Introduction: SARS-CoV-2 infection was first identified at the end of 2019 in China, and subsequently spread globally. COVID-19 disease frequently affects the lungs leading to bilateral viral pneumonia, progressing in some cases to severe respiratory failure requiring ICU admission and mechanical ventilation. Risk stratification at ICU admission is fundamental for resource allocation and decision making, considering that baseline comorbidities, age, and patient conditions at admission have been associated to poorer outcomes. Supervised machine learning techniques are increasingly diffuse in clinical medicine and can predict mortality and test associations reaching high predictive performance. We assessed performances of a machine learning approach to predict mortality in COVID-19 patients admitted to ICU using data from the Lombardy ICU Network.
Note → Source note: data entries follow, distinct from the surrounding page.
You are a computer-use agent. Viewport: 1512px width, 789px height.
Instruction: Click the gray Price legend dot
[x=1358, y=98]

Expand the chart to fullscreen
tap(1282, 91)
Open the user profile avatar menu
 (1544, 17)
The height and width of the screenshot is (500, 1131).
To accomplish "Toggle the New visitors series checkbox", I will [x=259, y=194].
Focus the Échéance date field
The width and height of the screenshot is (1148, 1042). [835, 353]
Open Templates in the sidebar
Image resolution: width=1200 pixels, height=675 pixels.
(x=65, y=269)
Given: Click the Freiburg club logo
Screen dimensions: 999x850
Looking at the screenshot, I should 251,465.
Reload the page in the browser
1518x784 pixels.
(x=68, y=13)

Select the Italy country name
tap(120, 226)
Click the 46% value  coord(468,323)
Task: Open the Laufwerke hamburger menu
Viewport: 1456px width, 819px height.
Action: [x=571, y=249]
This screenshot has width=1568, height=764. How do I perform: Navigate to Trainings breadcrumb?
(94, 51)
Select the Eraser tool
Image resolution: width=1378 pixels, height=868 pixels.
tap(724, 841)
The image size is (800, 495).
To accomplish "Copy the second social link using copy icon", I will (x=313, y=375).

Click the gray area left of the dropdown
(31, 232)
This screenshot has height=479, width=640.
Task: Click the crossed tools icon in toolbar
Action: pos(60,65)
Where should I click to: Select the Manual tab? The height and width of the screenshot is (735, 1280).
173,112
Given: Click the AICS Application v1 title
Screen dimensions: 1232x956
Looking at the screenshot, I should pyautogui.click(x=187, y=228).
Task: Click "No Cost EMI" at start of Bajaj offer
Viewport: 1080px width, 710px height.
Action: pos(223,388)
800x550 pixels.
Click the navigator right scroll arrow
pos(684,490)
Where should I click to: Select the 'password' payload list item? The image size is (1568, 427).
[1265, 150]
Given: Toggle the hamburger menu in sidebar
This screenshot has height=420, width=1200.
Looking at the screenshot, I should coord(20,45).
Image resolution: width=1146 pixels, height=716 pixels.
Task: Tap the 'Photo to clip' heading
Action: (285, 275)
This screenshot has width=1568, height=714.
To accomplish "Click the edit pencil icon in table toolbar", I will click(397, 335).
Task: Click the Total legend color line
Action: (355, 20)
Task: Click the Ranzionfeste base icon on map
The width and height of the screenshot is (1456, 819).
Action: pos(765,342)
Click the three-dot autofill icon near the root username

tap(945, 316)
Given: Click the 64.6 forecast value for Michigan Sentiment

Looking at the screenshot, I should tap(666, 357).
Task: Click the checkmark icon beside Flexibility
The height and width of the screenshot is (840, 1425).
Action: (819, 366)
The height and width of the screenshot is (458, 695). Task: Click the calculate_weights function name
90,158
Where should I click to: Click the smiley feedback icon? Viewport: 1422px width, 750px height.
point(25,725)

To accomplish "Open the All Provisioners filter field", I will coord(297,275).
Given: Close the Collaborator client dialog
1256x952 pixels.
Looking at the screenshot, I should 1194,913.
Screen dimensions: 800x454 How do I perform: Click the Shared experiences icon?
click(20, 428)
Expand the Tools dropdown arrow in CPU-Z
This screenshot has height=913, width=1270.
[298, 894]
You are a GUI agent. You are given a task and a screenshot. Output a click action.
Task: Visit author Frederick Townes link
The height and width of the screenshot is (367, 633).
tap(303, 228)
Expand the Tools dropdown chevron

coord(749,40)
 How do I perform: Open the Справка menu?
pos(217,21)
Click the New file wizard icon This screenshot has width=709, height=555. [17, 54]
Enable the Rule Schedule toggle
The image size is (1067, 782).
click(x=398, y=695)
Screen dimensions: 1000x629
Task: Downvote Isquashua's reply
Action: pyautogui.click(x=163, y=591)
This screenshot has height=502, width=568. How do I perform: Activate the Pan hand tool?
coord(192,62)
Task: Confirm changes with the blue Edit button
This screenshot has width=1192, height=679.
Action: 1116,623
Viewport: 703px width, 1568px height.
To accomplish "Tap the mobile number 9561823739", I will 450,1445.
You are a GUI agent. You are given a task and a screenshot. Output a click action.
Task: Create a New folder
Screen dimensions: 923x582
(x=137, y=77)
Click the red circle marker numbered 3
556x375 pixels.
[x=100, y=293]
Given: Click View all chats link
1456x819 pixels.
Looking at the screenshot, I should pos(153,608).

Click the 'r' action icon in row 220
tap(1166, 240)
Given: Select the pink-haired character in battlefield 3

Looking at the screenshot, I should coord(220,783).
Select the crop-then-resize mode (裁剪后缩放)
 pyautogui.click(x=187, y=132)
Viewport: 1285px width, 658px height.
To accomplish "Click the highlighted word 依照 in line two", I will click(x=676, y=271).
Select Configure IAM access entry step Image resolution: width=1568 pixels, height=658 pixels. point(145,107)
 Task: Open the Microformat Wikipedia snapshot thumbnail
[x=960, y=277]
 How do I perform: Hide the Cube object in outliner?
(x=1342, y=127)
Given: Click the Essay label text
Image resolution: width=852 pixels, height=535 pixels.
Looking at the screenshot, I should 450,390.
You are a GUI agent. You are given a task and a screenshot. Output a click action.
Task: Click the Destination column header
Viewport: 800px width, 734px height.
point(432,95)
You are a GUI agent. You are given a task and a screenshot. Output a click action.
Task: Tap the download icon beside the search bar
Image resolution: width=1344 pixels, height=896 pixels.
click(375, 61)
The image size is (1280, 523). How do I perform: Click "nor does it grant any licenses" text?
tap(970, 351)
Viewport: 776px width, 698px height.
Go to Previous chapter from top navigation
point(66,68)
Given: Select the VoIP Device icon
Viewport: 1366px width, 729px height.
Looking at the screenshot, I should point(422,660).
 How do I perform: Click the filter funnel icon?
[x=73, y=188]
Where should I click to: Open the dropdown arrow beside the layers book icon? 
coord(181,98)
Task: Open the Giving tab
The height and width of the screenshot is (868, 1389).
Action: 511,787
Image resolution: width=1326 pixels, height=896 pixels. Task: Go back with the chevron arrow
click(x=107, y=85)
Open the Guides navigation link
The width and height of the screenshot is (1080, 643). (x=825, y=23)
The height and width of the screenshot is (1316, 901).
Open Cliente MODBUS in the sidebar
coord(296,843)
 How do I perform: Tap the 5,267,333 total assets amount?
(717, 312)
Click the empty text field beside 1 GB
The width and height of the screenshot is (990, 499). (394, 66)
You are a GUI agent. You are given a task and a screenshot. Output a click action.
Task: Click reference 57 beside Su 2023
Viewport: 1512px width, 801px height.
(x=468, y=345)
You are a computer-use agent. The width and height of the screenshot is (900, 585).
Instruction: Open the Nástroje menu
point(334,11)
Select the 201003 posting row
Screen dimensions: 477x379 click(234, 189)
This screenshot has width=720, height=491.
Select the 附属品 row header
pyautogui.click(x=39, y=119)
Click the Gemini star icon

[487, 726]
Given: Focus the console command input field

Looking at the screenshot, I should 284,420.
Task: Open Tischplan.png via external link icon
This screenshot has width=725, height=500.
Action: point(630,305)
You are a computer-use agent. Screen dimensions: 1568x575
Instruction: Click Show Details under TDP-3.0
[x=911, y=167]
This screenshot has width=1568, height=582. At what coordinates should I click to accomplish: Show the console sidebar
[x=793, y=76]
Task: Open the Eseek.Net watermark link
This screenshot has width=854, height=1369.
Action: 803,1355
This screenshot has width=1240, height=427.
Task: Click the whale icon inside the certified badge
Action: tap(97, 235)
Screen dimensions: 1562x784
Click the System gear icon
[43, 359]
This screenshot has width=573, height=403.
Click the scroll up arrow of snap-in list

Methods: this is a secondary analysis of prospectively collected data from Lombardy ICU network. To predict survival at 7-,14- and 28 days we built two different models; model A included patient demographics, medications before admission and comorbidities, while model B also included the data of the first day since ICU admission. 10-fold cross validation was repeated 2500 times, to ensure optimal hyperparameter choice. The only constrain imposed to model optimization was the choice of logistic regression as final layer to increase clinical interpretability. Different imputation and over-sampling techniques were employed in model training.
Results 1503 patients were included, with 766 deaths (51%). Exploratory analysis and Kaplan-Meier curves demonstrated mortality association with age and gender. Model A and B reached the greatest predictive performance at 28 days (AUC 0.77 and 0.79), with lower performance at 14 days (AUC 0.72 and 0.74) and 7 days (AUC 0.68 and 0.71). Male gender, age and number of comorbidities were strongly associated with mortality in both models. Among comorbidities, chronic kidney disease and chronic obstructive pulmonary disease demonstrated association. Mode of ventilatory assistance at ICU admission and Fraction of Inspired oxygen were associated with mortality in model B.
Conclusions Supervised machine learning models demonstrated good performance in prediction of 28-day mortality. 7-days and 14-days predictions demonstrated lower performance. Machine learning techniques may be useful in emergency phases to reach higher predictive performance with reduced human supervision using complex data.